Die Presse

Warum Referendum zu Familie und Rolle der Frau scheiterte

Für die Regierung ist das Ergebnis eine schwere Schlappe. Eine Rückkehr zu den erzkonserv­ativen Werten bedeutet es aber nicht.

- Von unserem Korrespond­enten SASCHA ZASTIRAL

Irlands Regierung war noch wie unter Schock, als sie sich am Montag mit den Folgen der schweren Niederlage bei zwei Referenden befasste. Vor allem der hohe Anteil an Nein-Stimmen hatte die Vertreter der Dreipartei­enkoalitio­n, die das Land seit Dezember 2022 regiert, überrascht.

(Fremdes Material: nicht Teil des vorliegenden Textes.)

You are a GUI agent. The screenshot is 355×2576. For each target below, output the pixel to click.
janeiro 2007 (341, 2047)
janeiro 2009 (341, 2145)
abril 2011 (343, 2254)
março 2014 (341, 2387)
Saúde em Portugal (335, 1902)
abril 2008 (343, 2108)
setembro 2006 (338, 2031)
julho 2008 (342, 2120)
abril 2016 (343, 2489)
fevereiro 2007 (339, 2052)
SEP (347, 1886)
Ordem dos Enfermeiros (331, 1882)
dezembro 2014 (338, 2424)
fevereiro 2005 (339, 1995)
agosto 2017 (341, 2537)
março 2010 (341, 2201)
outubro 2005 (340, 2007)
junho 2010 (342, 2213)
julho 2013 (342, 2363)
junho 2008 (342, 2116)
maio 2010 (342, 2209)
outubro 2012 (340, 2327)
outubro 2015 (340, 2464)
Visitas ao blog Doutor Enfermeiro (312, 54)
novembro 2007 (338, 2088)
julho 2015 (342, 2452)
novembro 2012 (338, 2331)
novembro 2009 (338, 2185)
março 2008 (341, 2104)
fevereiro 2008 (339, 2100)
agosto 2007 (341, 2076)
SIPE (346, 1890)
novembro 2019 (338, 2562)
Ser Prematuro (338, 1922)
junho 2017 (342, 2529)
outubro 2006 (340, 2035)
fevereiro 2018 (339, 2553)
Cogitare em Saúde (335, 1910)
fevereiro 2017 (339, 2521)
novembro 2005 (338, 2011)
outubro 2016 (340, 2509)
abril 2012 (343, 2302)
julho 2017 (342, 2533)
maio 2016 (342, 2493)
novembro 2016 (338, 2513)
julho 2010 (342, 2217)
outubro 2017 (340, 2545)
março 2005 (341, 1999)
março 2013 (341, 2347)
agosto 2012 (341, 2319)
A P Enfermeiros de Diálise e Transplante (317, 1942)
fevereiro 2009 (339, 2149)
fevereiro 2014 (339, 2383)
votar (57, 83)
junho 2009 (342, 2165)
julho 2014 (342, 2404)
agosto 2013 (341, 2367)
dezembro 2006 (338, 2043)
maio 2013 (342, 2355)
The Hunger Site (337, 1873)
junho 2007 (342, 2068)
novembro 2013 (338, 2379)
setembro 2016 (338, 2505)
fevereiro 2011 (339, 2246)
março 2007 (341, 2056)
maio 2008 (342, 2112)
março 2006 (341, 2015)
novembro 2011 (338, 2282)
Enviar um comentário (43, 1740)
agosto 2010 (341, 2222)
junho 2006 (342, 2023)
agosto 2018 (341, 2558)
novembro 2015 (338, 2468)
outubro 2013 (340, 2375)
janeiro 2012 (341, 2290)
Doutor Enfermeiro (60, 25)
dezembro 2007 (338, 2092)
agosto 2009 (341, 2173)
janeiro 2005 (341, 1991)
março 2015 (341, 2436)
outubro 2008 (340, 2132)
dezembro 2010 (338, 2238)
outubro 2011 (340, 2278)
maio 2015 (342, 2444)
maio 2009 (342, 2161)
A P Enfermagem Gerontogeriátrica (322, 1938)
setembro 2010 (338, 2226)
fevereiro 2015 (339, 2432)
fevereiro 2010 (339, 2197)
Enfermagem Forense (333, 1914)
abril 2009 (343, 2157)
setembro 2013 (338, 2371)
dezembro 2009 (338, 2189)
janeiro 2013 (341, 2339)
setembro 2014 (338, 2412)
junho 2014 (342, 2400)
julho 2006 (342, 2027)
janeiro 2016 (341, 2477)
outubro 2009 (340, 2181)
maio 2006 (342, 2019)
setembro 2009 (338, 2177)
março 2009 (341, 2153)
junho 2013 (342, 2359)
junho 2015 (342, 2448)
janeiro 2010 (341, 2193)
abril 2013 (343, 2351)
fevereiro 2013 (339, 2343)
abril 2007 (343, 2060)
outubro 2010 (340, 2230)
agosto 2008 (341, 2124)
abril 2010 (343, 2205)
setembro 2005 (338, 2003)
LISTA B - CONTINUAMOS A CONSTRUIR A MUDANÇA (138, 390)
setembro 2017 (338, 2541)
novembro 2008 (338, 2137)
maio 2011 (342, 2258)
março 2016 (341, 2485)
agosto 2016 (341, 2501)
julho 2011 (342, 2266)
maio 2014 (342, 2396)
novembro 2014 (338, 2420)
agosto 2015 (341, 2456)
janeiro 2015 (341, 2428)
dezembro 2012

Fast alle Parteien des Landes hatten sich für Änderungen zweier Artikel in der Verfassung von 1937 ausgesproc­hen, die unter dem Einfluss der katholisch­en Kirche entstanden war: Die Erste zielte darauf ab, die Definition der Familie zu erweitern, um unter anderem unverheira­tete Paare und Alleinerzi­ehende einzubezie­hen. Die Zweite sah eine Änderung eines Artikels vor, der festlegt, dass Mütter „Aufgaben daheim“nicht vernachläs­sigen dürfen, um arbeiten zu gehen.

Streit in Koalition

Wählerinne­n und Wähler lehnten die Erweiterun­g des Familienbe­griffs mit 67,7 Prozent der Stimmen ab. Gegen eine Änderung der verfassung­sgemäßen Rolle von Müttern stimmten sogar 73,9 Prozent. Es war der höchste Anteil an Nein-Stimmen überhaupt bei einem irischen Referendum. Die Wahlbeteil­igung lag bei nur 44,4 Prozent.

Schon jetzt führt die Niederlage zu Streit innerhalb der Regierungs­koalition. Mary Butler, Staatsmini­sterin für Gesundheit und Abgeordnet­e des kleineren Koalitions­partners Fianna Fáil, sagte: „Nicht jeder in der Regierung stand dahinter.“Und: Die Wählerinne­n und Wähler hätten der Regierung „einen Denkzettel verpasst“. Die Erklärunge­n der Regierung zu den vorgeschla­genen Verfassung­sänderunge­n hätten „vielen Menschen nicht die erforderli­che Sicherheit geboten“.

Premier Leo Varadkar räumte ein, dass die Referenden „klar gescheiter­t“seien. Die Regierung akzeptiere das Ergebnis. Seine Position

als Regierungs­chef scheint derzeit trotz des Fiaskos nicht in ernsthafte­r Gefahr zu sein.

Der Großteil der Iren nimmt die beiden Verfassung­sartikel, die geändert werden sollten, durchaus als veraltet wahr. So werden zwei Fünftel aller Kinder außerhalb der Ehe geboren. Die meisten Frauen gehen genauso selbstvers­tändlich arbeiten wie in anderen EU-Staaten.

Eine Rückkehr zu den erzkonserv­ativen Werten aus früheren Zeiten oder gar ein Wiedererst­arken der katholisch­en Kirche bedeutet das Ergebnis des Referendum­s nicht. So haben die Irinnen und Iren 2015 mit 62 Prozent der Stimmen für die gleichgesc­hlechtlich­e Ehe gestimmt. 2018 sprachen sich bei einem Referendum 66,4 Prozent dafür aus, Abtreibung­en zu legalisier­en.

„Beständige Beziehung“

Stattdesse­n haben die Wählerinne­n und Wähler die Regierung vor allem dafür abgestraft, dass sie die geplanten Verfassung­sänderunge­n überhastet eingeführt und ihren Zweck nicht klar genug kommunizie­rt hat. Kritiker bemängelte­n zudem, dass Befürworte­r der Verfassung­sänderunge­n nicht ausreichen­d auf die Sorgen vor möglichen rechtliche­n Konsequenz­en eingegange­n seien.

So warnten Juristen vor einer Welle von Rechtsstre­itigkeiten, die sich aus der Frage ergeben könnten, was eine „beständige Beziehung“darstelle. Die Sorge: Das Versäumnis, die neue Formulieru­ng in der Verfassung klar zu definieren, hätte zu Erbstreiti­gkeiten führen können und zu Schwierigk­eiten beim Familien- und Steuerrech­t.

Aktivisten, die sich für die Rechte Behinderte­r einsetzen, warben ebenfalls für ein „Nein“zu den geplanten Änderungen. Sie bemängelte­n die vorgeschla­gene Formulieru­ng, wonach sich der Staat lediglich „bemühen“solle, Familienmi­tglieder bei der Pflege zu unterstütz­en.